Tagesordnungspunkt 13: Zweite Beratung: Neues Leitbild für die niedersächsische Steuerverwaltung - Projekt Finanzamt 2003 - Antrag der Fraktion der SPD - Drs. 14/3188 Beschlussempfehlung des Ausschusses für Verwaltungsreform und öffentliches Dienstrecht - Drs. 14/3361
Dieser Antrag wurde in der 101. Sitzung am 13. März 2002 an den Ausschuss für Verwaltungsreform und öffentliches Dienstrecht überwiesen.
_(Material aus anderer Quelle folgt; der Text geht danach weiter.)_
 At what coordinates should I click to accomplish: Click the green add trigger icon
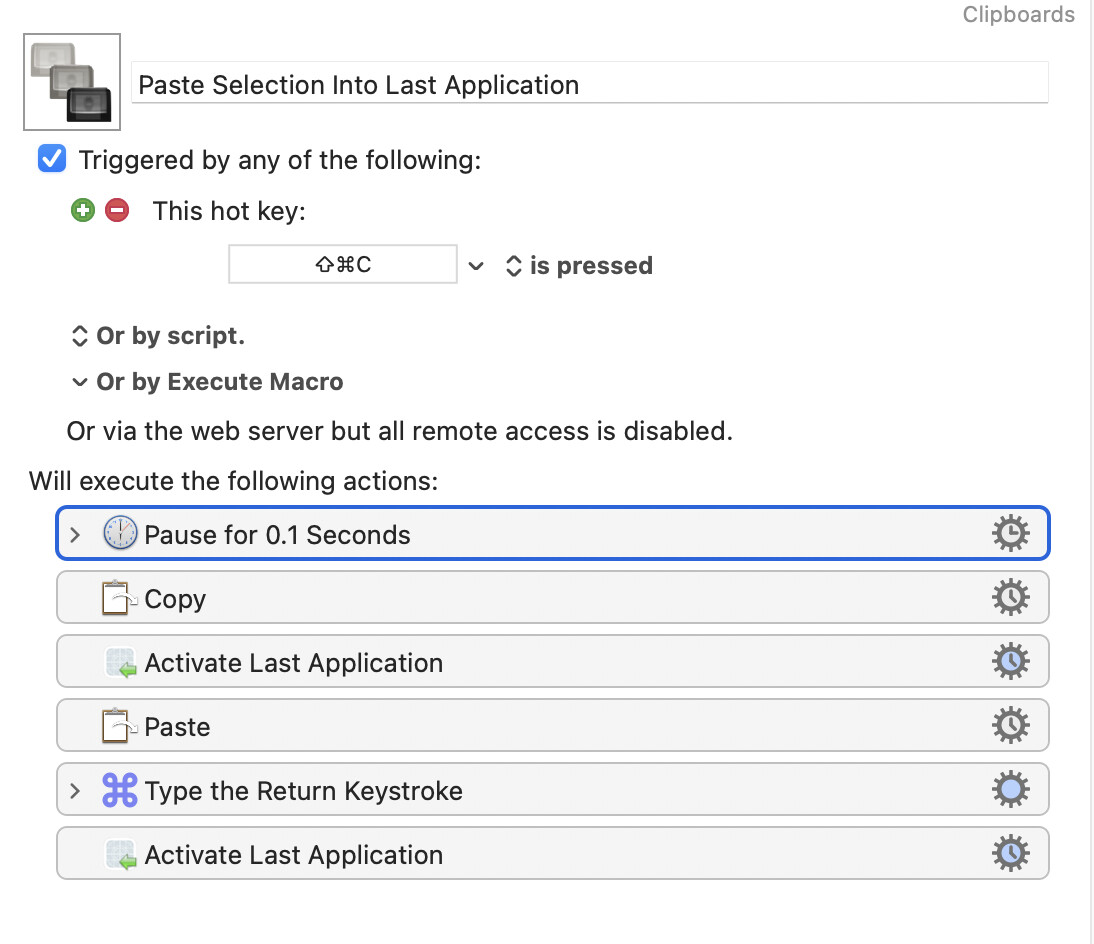point(83,211)
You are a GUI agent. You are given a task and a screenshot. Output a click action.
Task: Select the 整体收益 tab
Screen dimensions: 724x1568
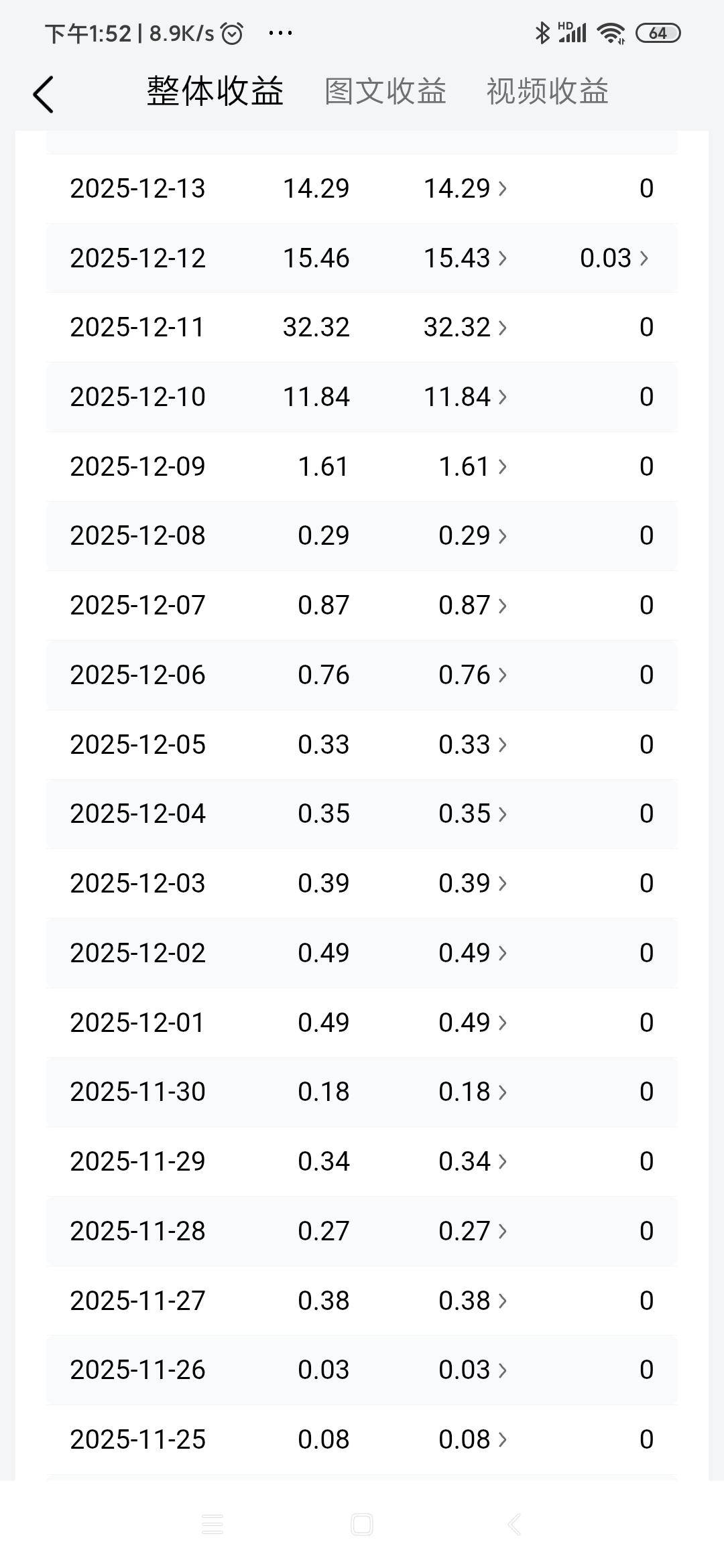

Auch hier ist eine Berichterstattung nicht vorgesehen.
Zur Beratung hat sich die Frau Kollegin Leuschner zu Wort gemeldet, die für die SPD-Fraktion spricht.
war es unser Anliegen, das vor über zwei Jahren durch den Niedersächsischen Finanzminister initiierte Projekt zur grundlegenden Reform der Steuerverwaltung in Niedersachsen zu unterstützen.
Meine Damen und Herren, ich werde auch im Hinblick darauf, dass dies heute der letzte Tagesordnungspunkt ist, nicht noch einmal alle Punkte unseres Antrages aufzählen. Nur so viel: Das Reformprojekt soll, nachdem dem Lenkungsausschuss Anfang 2003 alle Ergebnisse vorliegen, flächendeckend in allen niedersächsischen Finanzverwaltungen eingeführt werden. Sie wissen von den Modellprojekten in 24 Finanzämtern, die schon abgeschlossen sind und die sich mittlerweile bewährt haben. Wichtig ist uns auch, dass die Mitarbeiterinnen und Mitarbeiter ihre Erfahrungen in ein solches Projekt einbringen und es damit verbessern.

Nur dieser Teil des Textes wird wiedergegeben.